→ **Source material**:

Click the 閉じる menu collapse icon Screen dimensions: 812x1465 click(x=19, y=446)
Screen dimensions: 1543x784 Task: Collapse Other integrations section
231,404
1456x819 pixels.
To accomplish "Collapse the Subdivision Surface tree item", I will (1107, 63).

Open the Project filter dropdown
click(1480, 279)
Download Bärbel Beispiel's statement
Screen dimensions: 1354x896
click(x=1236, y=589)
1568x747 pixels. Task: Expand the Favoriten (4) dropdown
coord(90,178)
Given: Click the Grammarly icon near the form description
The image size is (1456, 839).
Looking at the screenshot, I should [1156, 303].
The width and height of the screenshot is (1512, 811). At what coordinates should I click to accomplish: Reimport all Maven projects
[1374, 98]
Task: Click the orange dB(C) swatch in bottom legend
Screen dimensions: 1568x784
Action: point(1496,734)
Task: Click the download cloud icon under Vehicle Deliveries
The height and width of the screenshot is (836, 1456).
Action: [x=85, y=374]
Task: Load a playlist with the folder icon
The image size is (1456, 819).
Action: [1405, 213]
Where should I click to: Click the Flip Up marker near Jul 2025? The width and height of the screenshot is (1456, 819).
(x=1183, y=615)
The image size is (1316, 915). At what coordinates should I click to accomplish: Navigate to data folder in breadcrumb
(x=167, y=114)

→ **Goal of the exercise**:
At the line with "The image size is (1316, 915).", begin reproducing the material above exactly, and continue through its last line.

→ **Written answer**:
The image size is (1316, 915). At what coordinates should I click to accomplish: Navigate to data folder in breadcrumb
(x=167, y=114)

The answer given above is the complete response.